:: READING PASSAGE ::
First, many repositories are not a single language. For example, this PHP framework is reported as a CSS project . While it has more lines of CSS than PHP, it only has a single CSS file .
Second, GitHub has a problem with correctly identifying programming languages. For example, PrimeCoin  is identified as one of the most popular TypeScript repositories, but it has 0 lines of TypeScript code. Instead, it has... large localization files with the extension *.ts . BitCoin used to have the same problem, but it looks like GitHub hack fixed it for that particular repository as less popular forks of BitCoin still have this issue.
It took me a few minutes to find these examples, just by examining trending repositories . I'm sure there are many more. So do not be rash in drawing conclusions from this data! :)
Ideally, the project manager should be able to define the language composition in their own projects. Something GitHub should consider IMO.
About half of the repos that I'm dealing with are mis-detected (usually as CSS or HTML due to included documentation).
Why open source at all, what do they get out of it?
Lots of data right there, and nicely visualised at that, only what it actually means is unfathomable without knowing any broader context.
For instance: C++ has the greatest number of opened issues per repository, then comes Rust, then Scala. All right.
Does it indicate that they're more tricky than others and hence more bug reports?
Or perhaps that projects written in these languages are under more intense scrutiny?
Or that people watching these repositories are just more eager to step up and file an issue instead of sulking in silence (a trait of programming culture surrounding these languages)?
And so on, and so on.
Or it could be one in case of C++, another in case of Rust - since they differ under so many aspects.
Wide field for wildest speculations, but no meaningful correlations identified.
 - Breaking changes have simmered down a lot in the last few weeks. We still have one more semi-big one in front of us, but hopefully smooth sailing from there...
For practical or business purposes, this is a nice bit of incomplete information to help make a decision. I want to take a serious, time-invested dive into a new statically compiled language, but which one should I pick? An old die-hard or the new-hotness? I could make a guess from reading the docs and such, but I'd also want to know community activity and support. This is a handy chart for getting a sense of that.
Or, I'm a business owner who just hired my first engineer. He's saying the backend should definitely be built in Groovy, or maybe he'd be willing to do Scala or something else, but definitely Groovy, yeah, Groovy man. I might be able to get a better idea of which would be beneficial for my long-term business prospects (hiring more engineers, etc) by checking out a chart like this as I might not have time to do real in-depth research.

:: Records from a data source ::
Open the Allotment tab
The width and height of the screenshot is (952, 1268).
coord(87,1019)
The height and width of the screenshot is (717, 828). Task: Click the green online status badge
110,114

:: WORK TO BE COMPLETED ::
Reproduce the part of the discussion of GitHub language statistics starting at "Wide field for" and ending at "sailing from there...".

:: SOLUTION TO THIS PROBLEM ::
Wide field for wildest speculations, but no meaningful correlations identified.
 - Breaking changes have simmered down a lot in the last few weeks. We still have one more semi-big one in front of us, but hopefully smooth sailing from there...